• _Tasks_:
1 – In the Alligata Software text, what was the joint Superior/Alligata label used for? Answer in one to three sentences.
2 – Carry on the Alligata Software article from the line after its last entry.

• _Provided text_:
--- begin ---
Alligata Software Ltd. was a computer games developer and publisher based in Sheffield in the UK in the 1980s.

The company was founded by brothers Mike and Tim Mahony and their father J.R. Mahony in 1983. They produced games for a number of home computers including the Commodore 64, BBC Micro, Acorn Electron, ZX Spectrum and Dragon 32. The company published many of Tony Crowther's early Commodore 64 games, including Aztec Tomb, Blagger and Loco. Chris Butler was another programmer whose earlier games were released by Alligata. The company also published budget priced software under the Budgie label.

Tim Mahony took over the day-to-day running of the company in 1987 and closed the company nine months later. The name and back catalogue were sold to Superior Software. Two titles were released under the joint Superior/Alligata label for ports of Superior's BBC/Electron games to other systems. Superior also included some old Alligata games on their Play It Again Sam compilations.

Games 
 1983 Aztec Tomb (C64)
 1983 Here Comes The Sun (ZX Spectrum)
 1983 Bug Blaster (C64, BBC Micro, Acorn Electron)
 1983 Lunar Rescue (BBC Micro, Acorn Electron)
 1983 Blagger (C64, BBC Micro, Acorn Electron, MSX, Commodore 16) A version was also released through Amsoft for the Amstrad CPC
 1984 Loco (C64, ZX Spectrum, Atari 8-bit)
--- end ---
• _Dataset extract_:
--- begin ---
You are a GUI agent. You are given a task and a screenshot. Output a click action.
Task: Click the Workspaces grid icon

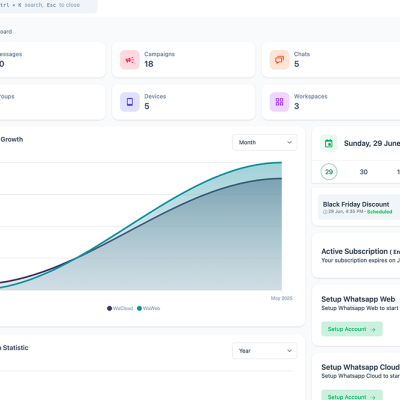point(279,102)
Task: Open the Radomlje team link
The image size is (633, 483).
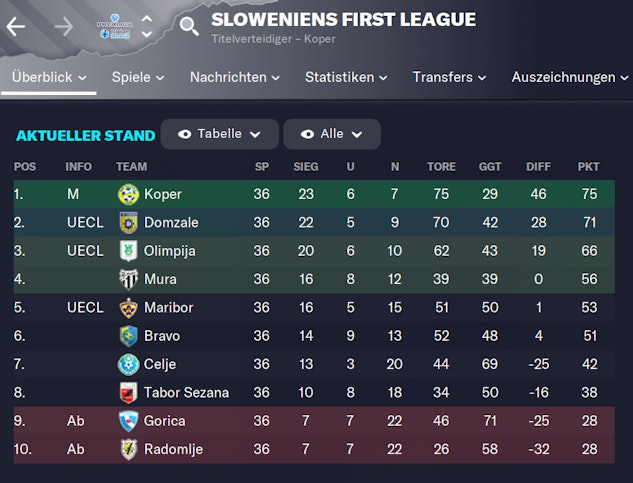Action: [x=173, y=449]
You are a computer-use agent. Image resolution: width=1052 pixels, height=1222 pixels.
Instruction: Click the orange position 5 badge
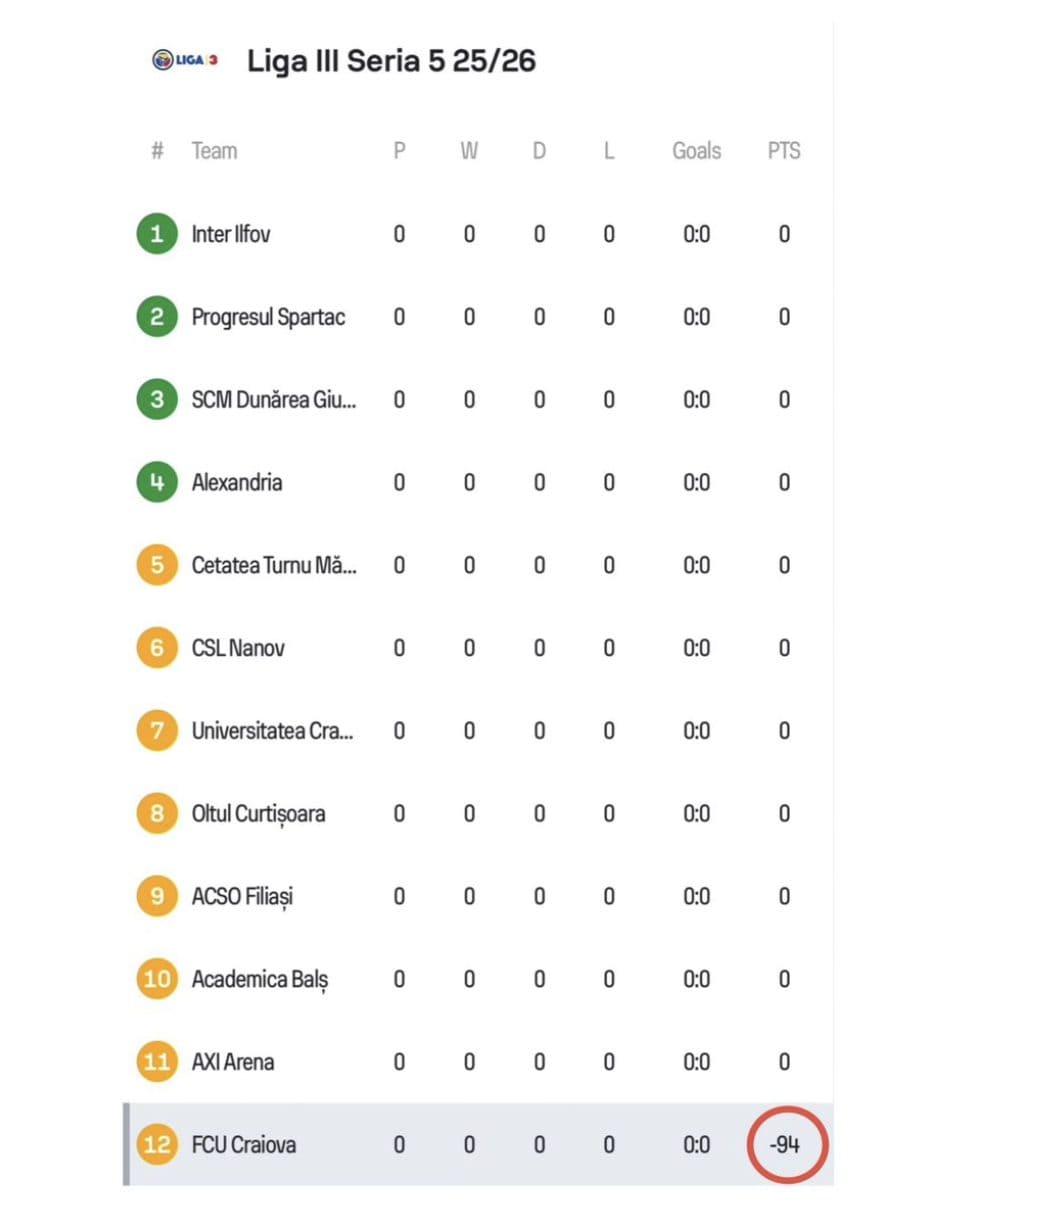[156, 565]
--- end ---
• _Results by task_:
1 – The joint Superior/Alligata label was used to release ports of Superior's BBC and Electron games to other systems. Two titles came out under it.

2 –
 1984 Son of Blagger (C64, ZX Spectrum, BBC Micro)
 1985 Who Dares Wins (C64)
 1985 Jack Charlton's Match Fishing (C64, ZX Spectrum)
 1985 Blagger Goes to Hollywood (C64)
 1986 Who Dares Wins II (C64, ZX Spectrum, BBC Micro, MSX, Amstrad CPC)
 1986 Night World (BBC Micro, Acorn Electron)
 1987 Kettle (C64, ZX Spectrum, Amstrad CPC)
 1987 Livingstone, I Presume? (C64, ZX Spectrum, MSX, Amstrad CPC) UK release of Spanish Opera Soft game Livingstone, Supongo
 1987 Addicta Ball (C64, MSX, Amiga, Atari ST)
 1988 By Fair Means or Foul (C64, ZX Spectrum, Amstrad CPC) A Superior/Alligata release
 1989 Repton Mania (ZX Spectrum) Ports of the first 2 Repton games - A Superior/Alligata release

Budgie label
Alligata published budget games under the Budgie label from 1985. When a typical Alligata game would cost around £6.95, Budgie games sold for only £1.99 in order to compete with the likes of budget software pioneer Mastertronic, already selling games at that level. Almost all titles were original rather than re-issues of Alligata games. Probably the most well known game is space shoot 'em up Video's Revenge (BBC Micro, Acorn Electron) with others including Convoy (ZX Spectrum), Super Sam (ZX Spectrum, Amstrad CPC), Raskel (C64) and Shuffle (BBC Micro, Acorn Electron).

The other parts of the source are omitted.